Start of Document segment

As part of an emerging marine circular bioeconomy [2], the development of a marine microalgae-based aquaculture industry can diminish these threats by reducing CO2 emissions and enhancing CO2 removal efforts. The land-use changes arising from shifting a portion of our food production system from terrestrial agriculture to microalgae-based aquaculture could lower global CO2 emissions significantly [2]. In addition, emissions could be further reduced by using microalgae to produce fuels and other products currently derived from petroleum [5].

However, to receive the full benefits of such emission reductions, it will be critical that the CO2 utilized in the cultivation process is derived from the atmosphere and not from fossil sources. This is not as simple as it sounds. When growing at optimal rates, microalgae take up ionic forms of CO2 more rapidly than they can be replaced by the diffusion of CO2 gas across the air–water interface of open cultivation systems. This means that CO2 must be added regardless of whether the cultivation system consists of open ponds or closed photobioreactors. Presently, CO2 is more readily available and less expensive when derived from fossil sources. Innovation will be required to make atmospherically derived CO2 an economically viable alternative.

Several studies have suggested that deriving the necessary CO2 could be achieved by integrating microalgae cultivation facilities with direct air capture (DAC) [5,7] or bioenergy with carbon capture and storage technologies [8]. Current DAC approaches are prohibitively expensive for this purpose; however, integrating DAC with concentrated solar power or other emerging renewable energy technologies could provide a cost-effective approach for simultaneously producing high-value commodity products, generating power, and capturing CO2 [9].

Furthermore, a marine microalgae-based aquaculture industry could improve the sustainability of wild-capture fisheries. Not only could such an industry reduce the pressure to overexploit wild stocks for human consumption, but also it could reduce the demand for fishmeal and fish oil used in aquafeeds for today’s finfish- and shellfish-dominated aquaculture industry. The production of fishmeal and fish oil replacement products from marine microalgae could potentially reduce the global wild-capture fisheries harvest by up to 30% and generate a global market value approaching $6.5 billion in annual net income [10]. That potential aquafeed income would correspond to 2.6% of today’s global seafood industry’s market value, demonstrating that marine microalgae-based aquaculture could become good for business as well as for human nutrition and ocean health.

End of Document segment
Start of Given data

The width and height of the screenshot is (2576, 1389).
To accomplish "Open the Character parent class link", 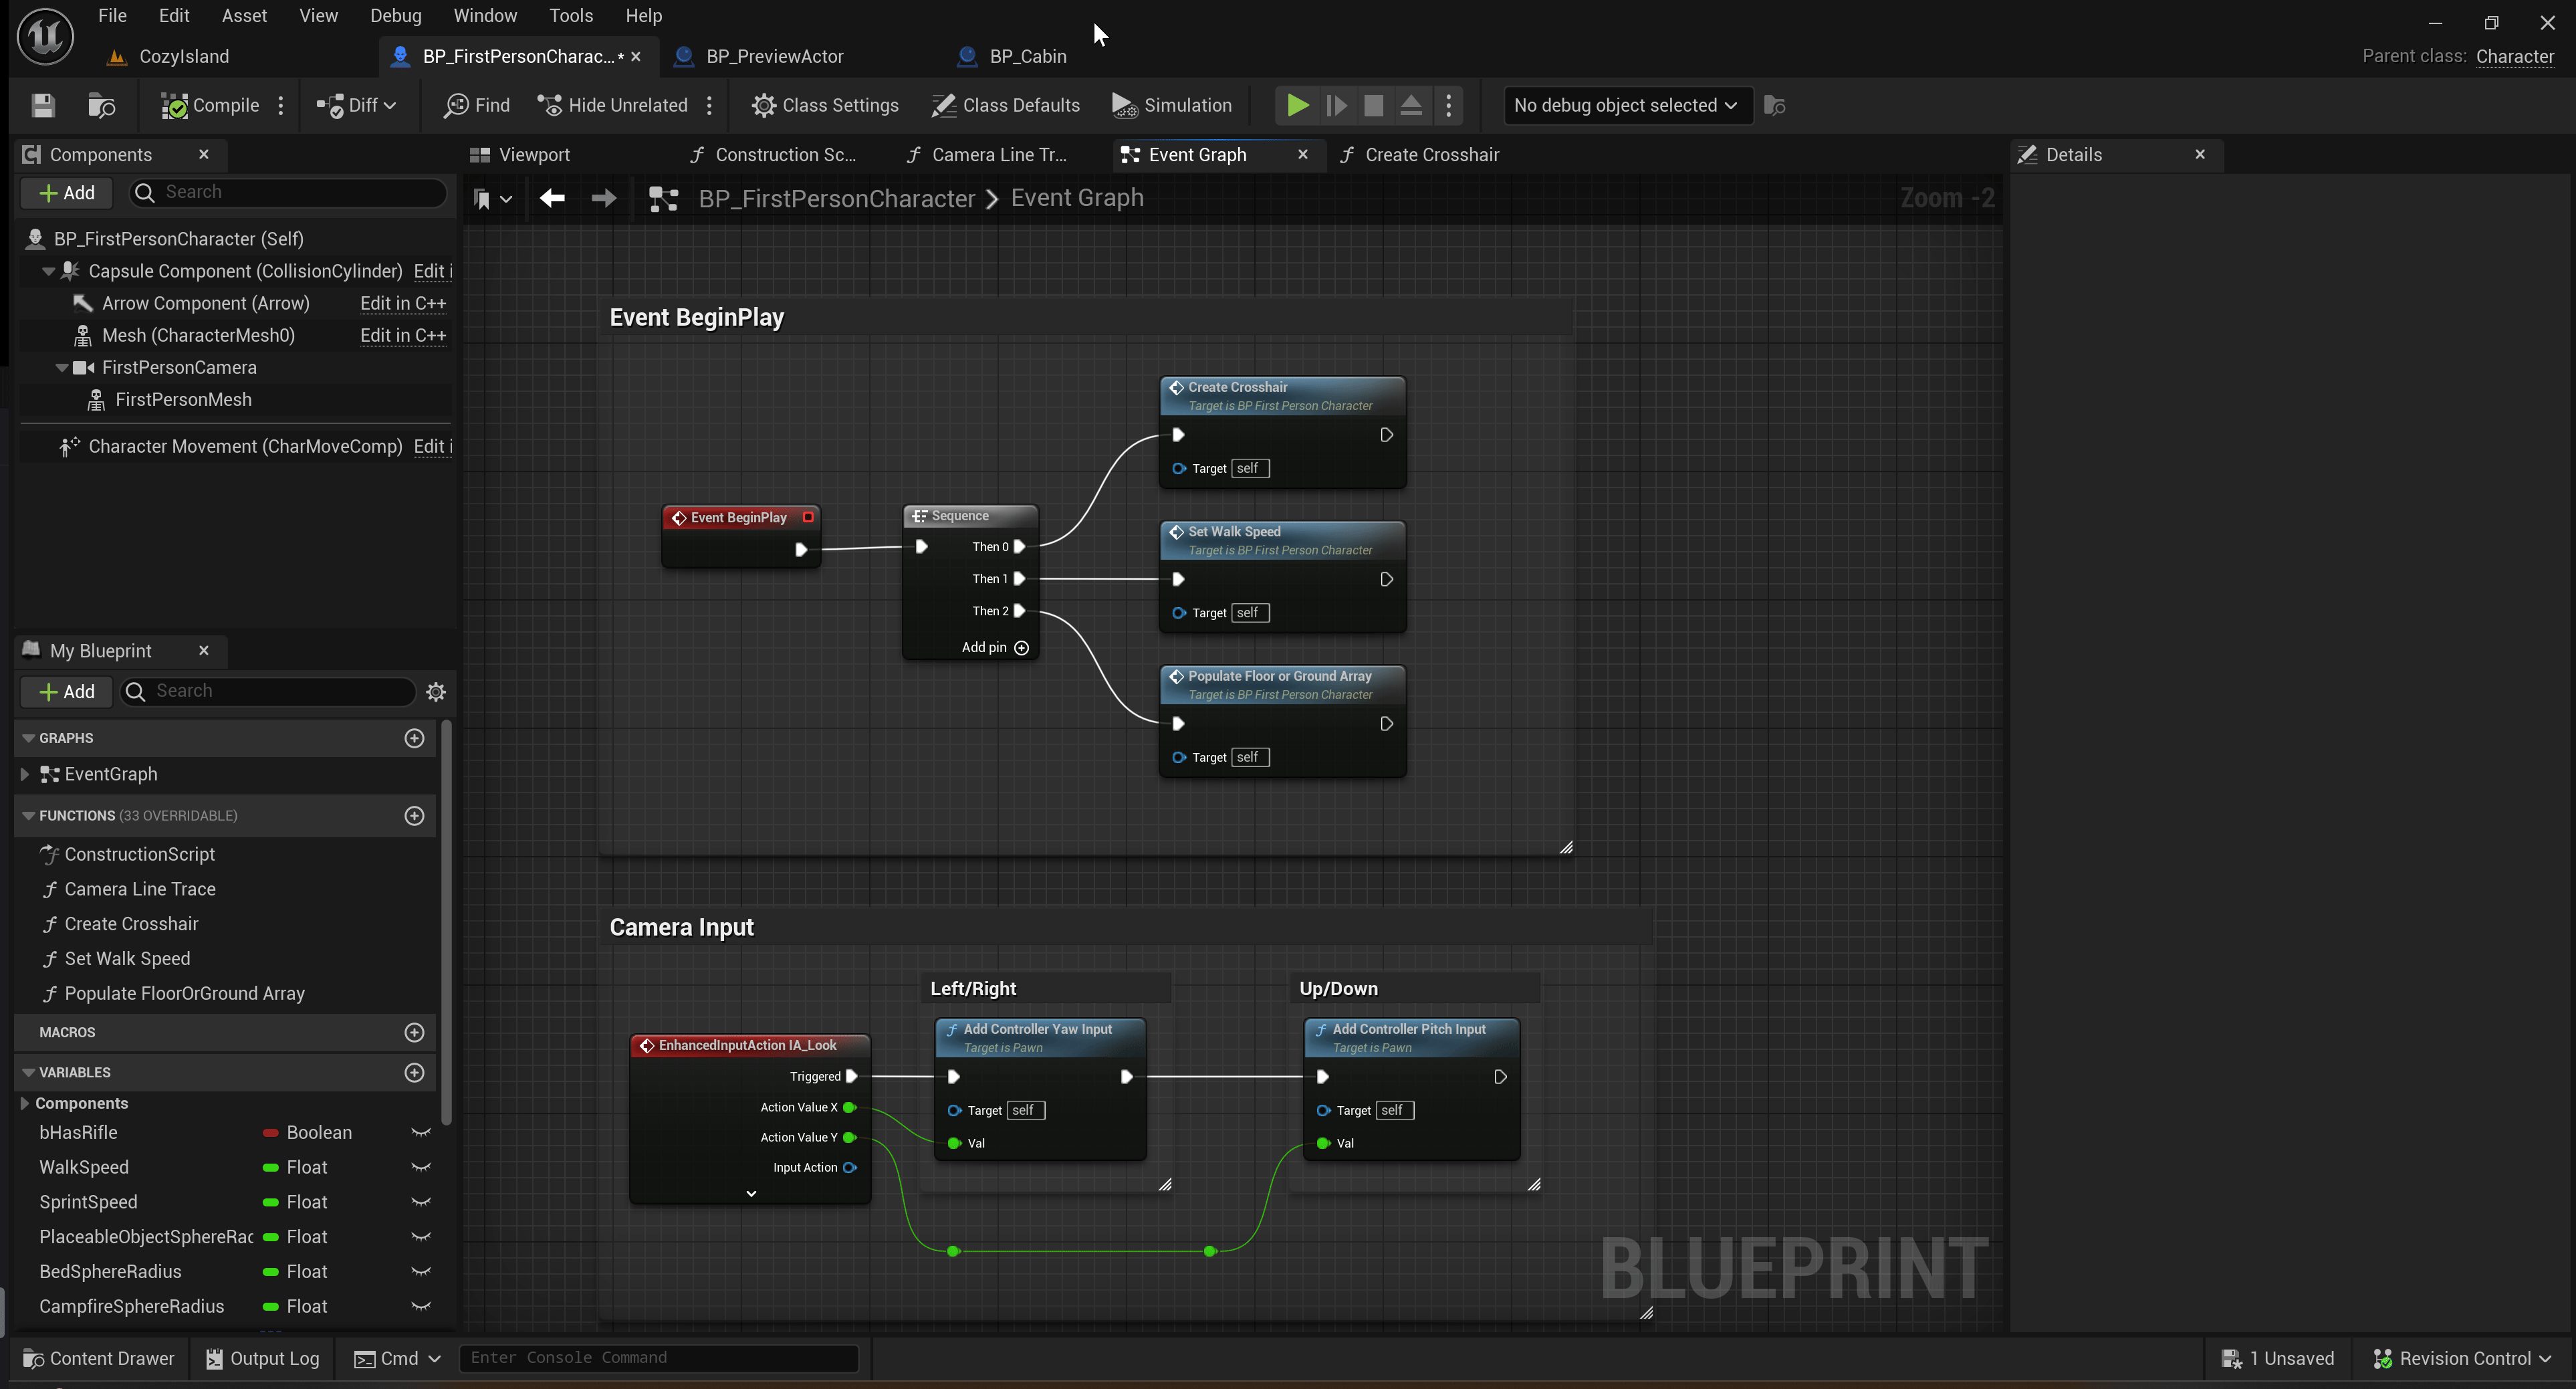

End of Given data

= Jobs =
[1] Could you reproduce the passage on microalgae aquaculture, starting with "Furthermore, a marine" and going on through "and ocean health."?
[2] Which distinct reference numbers appear in square brackets in the passage on microalgae aquaculture?
[3] Can you pick up the passage on microalgae aquaculture after its final sentence and carry it further?

= The answers =
[1]
Furthermore, a marine microalgae-based aquaculture industry could improve the sustainability of wild-capture fisheries. Not only could such an industry reduce the pressure to overexploit wild stocks for human consumption, but also it could reduce the demand for fishmeal and fish oil used in aquafeeds for today’s finfish- and shellfish-dominated aquaculture industry. The production of fishmeal and fish oil replacement products from marine microalgae could potentially reduce the global wild-capture fisheries harvest by up to 30% and generate a global market value approaching $6.5 billion in annual net income [10]. That potential aquafeed income would correspond to 2.6% of today’s global seafood industry’s market value, demonstrating that marine microalgae-based aquaculture could become good for business as well as for human nutrition and ocean health.

[2] 2, 5, 7, 8, 9, 10

[3]
Regardless of its potential nutritional and environmental benefits, a marine microalgae-based aquaculture industry will need to challenge incumbent industries in the food sector for market share. The financial headwinds faced by this new industry will be stiff because it must meet this challenge before its technologies are completely mature and before it can achieve the full benefits of scale. On the positive side, these are the same green premium challenges faced and overcome by the solar and wind energy industries in their early days. Financial investments and market incentives provided by state and federal governments can help reduce this green premium until the playing field is level. The future role of algae-based solutions in achieving global food security and environmental sustainability will depend on the actions taken by governments today.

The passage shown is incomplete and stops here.